■ Work required ■
Please transcribe the data below word for word, from its first line through the line that contains "Looking at the image, I should click on (1839, 609).", including both.

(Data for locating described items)
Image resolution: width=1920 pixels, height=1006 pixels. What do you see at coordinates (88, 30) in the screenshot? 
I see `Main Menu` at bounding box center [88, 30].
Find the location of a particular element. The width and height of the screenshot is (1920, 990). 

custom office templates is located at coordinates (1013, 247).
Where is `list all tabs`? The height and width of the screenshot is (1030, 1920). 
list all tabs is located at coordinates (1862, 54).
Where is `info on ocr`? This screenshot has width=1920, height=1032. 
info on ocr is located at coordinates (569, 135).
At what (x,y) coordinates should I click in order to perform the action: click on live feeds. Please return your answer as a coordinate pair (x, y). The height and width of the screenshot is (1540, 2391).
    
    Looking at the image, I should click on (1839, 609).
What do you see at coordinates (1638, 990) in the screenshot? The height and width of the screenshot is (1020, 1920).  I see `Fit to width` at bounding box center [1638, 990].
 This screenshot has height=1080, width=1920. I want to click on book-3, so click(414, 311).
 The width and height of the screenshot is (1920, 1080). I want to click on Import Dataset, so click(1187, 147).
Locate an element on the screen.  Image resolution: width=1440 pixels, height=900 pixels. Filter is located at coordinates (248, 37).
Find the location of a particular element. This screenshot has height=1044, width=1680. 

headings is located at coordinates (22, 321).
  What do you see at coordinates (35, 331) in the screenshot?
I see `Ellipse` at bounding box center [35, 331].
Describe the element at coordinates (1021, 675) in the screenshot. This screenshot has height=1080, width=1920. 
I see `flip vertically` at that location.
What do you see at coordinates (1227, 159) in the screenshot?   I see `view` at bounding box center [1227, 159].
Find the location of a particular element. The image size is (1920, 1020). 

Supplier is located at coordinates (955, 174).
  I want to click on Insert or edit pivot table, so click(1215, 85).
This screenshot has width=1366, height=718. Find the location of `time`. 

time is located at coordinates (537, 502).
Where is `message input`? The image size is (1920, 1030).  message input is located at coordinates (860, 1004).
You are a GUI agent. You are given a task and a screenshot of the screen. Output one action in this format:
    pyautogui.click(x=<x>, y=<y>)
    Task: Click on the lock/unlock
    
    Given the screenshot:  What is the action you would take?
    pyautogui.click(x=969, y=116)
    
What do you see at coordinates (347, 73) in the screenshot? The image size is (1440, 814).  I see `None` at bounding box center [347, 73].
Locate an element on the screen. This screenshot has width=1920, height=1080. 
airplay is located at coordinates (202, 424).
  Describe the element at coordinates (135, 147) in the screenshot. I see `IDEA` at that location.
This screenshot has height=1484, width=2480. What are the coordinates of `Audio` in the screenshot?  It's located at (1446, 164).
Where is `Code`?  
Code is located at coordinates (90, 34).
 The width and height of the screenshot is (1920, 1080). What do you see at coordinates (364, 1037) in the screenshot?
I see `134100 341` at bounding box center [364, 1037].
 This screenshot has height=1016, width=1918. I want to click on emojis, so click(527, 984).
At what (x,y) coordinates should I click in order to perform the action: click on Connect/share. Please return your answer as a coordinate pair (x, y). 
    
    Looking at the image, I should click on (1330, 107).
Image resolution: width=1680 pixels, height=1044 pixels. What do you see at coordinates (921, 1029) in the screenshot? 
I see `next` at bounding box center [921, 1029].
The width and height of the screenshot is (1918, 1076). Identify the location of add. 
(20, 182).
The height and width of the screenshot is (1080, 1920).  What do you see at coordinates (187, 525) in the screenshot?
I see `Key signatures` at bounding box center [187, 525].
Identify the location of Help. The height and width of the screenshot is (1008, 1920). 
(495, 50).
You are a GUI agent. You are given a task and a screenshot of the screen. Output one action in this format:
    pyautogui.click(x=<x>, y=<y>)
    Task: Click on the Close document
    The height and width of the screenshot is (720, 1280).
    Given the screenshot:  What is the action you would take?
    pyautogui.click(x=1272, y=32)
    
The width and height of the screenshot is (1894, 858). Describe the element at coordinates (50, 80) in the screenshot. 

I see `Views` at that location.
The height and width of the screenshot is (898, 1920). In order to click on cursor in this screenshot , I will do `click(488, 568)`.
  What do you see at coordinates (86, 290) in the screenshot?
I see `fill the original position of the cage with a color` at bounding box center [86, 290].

■ Solution to this exercise ■
Image resolution: width=1920 pixels, height=1006 pixels. What do you see at coordinates (88, 30) in the screenshot? 
I see `Main Menu` at bounding box center [88, 30].
Find the location of a particular element. The width and height of the screenshot is (1920, 990). 

custom office templates is located at coordinates (1013, 247).
Where is `list all tabs`? The height and width of the screenshot is (1030, 1920). 
list all tabs is located at coordinates (1862, 54).
Where is `info on ocr`? This screenshot has width=1920, height=1032. 
info on ocr is located at coordinates (569, 135).
At what (x,y) coordinates should I click in order to perform the action: click on live feeds. Please return your answer as a coordinate pair (x, y). The height and width of the screenshot is (1540, 2391).
    
    Looking at the image, I should click on (1839, 609).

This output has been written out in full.